Police discovered more than 20 cannabis farms and factories every day last year, seizing drugs that could sell for £100m on the streets, according to new figures.
A total of 7,865 farms were found across the UK in 2011/12 - up 15% from 6,866 in 2009/10 and more than a 150% increase on the figure four years ago.
In the two years since the last report by the Association of Chief Police Officers (Acpo), some 1.1 million plants with a street value of £207.4m have been discovered.
The number of offences related to cannabis production is also increasing, up from 14,982 in 2010/11 to 16,464 last year.
Police chiefs say the size and scale of cannabis-growing operations are reducing as criminals spread the risk and use so-called "gardeners" to manage small sites in residential areas.
Scotland Yard Commander Allan Gibson, the lead on cannabis cultivation for the police chiefs, said: "Commercial cannabis cultivation continues to pose a significant risk to the UK.
"Increasing numbers of organised crime groups are diverting into this area of criminality but we are determined to continue to disrupt such networks and reduce the harm caused by drugs.

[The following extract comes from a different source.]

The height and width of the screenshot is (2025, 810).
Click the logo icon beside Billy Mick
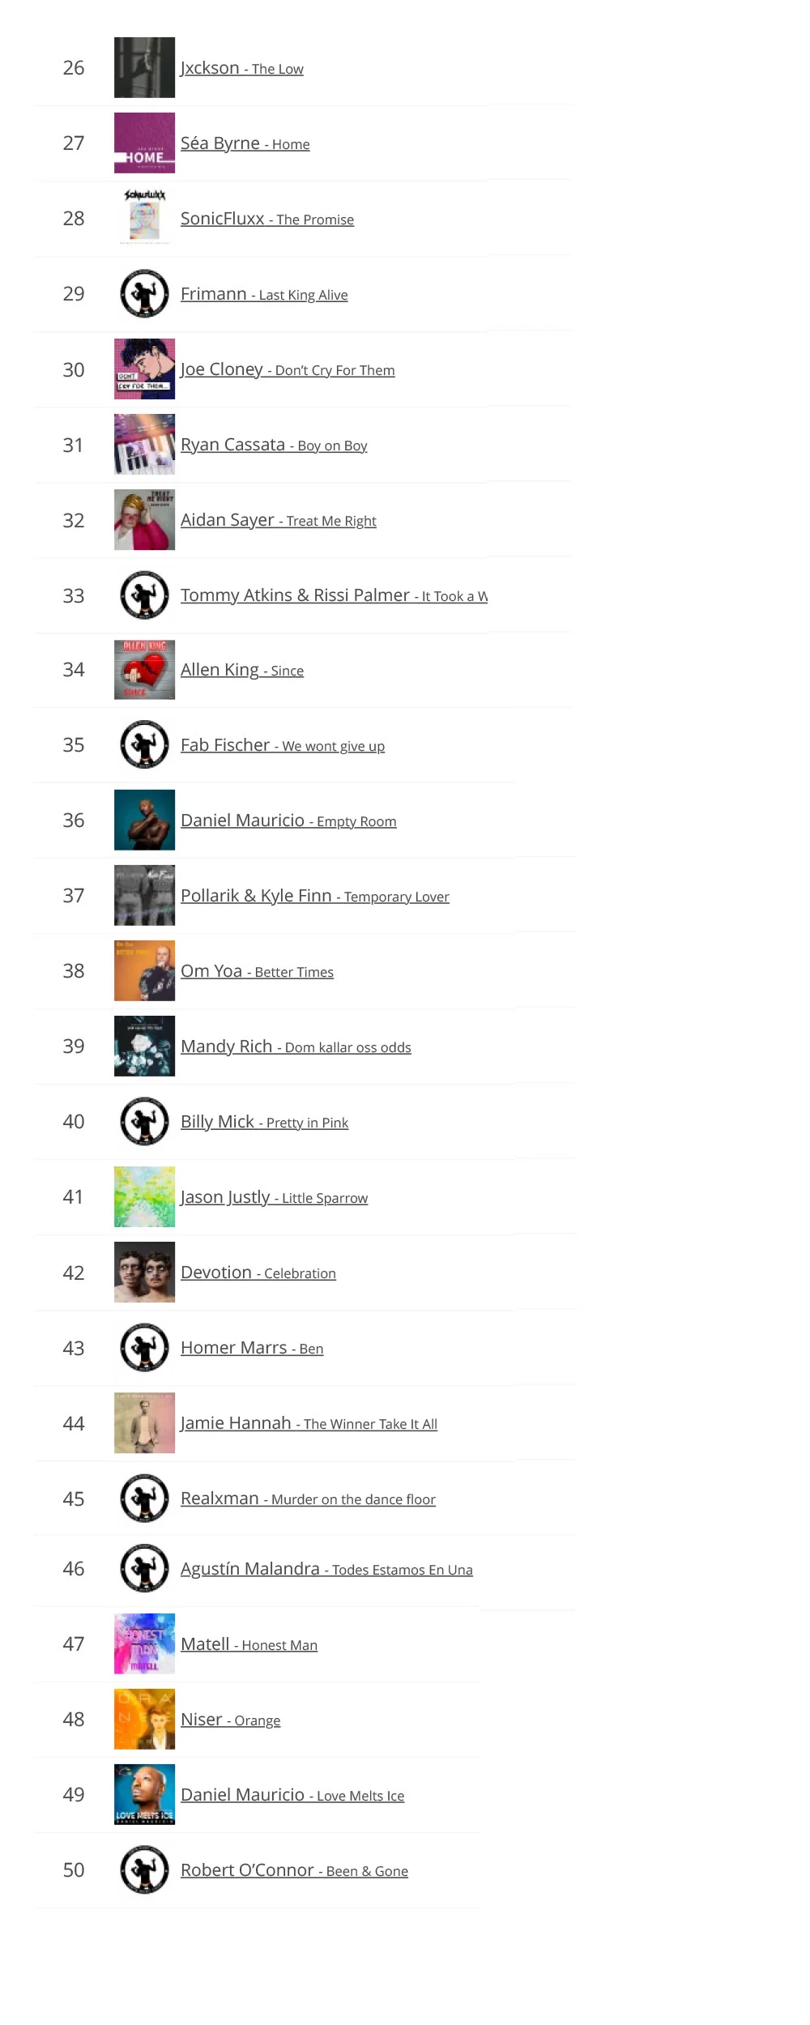pos(144,1121)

"This profile provides a detailed analysis of the current threat from commercial cultivation of cannabis and the work undertaken by law enforcement agencies to combat the threat."
The highest number of farms - 936 - were found in the West Yorkshire force area, with the equivalent of 42 factories per 100,000 people, according to the Acpo figures.
South Yorkshire had 851 farms but there were 64 per 100,000 people, giving it the highest ratio in the UK.
The West Midlands had 663 farms, the Metropolitan Police 608 farms and Avon and Somerset 653 farms.
Devon and Cornwall saw the highest rise in farms discovered since the last report, up 1,664% from 11 in 2009/10 to 183 in 2011/12.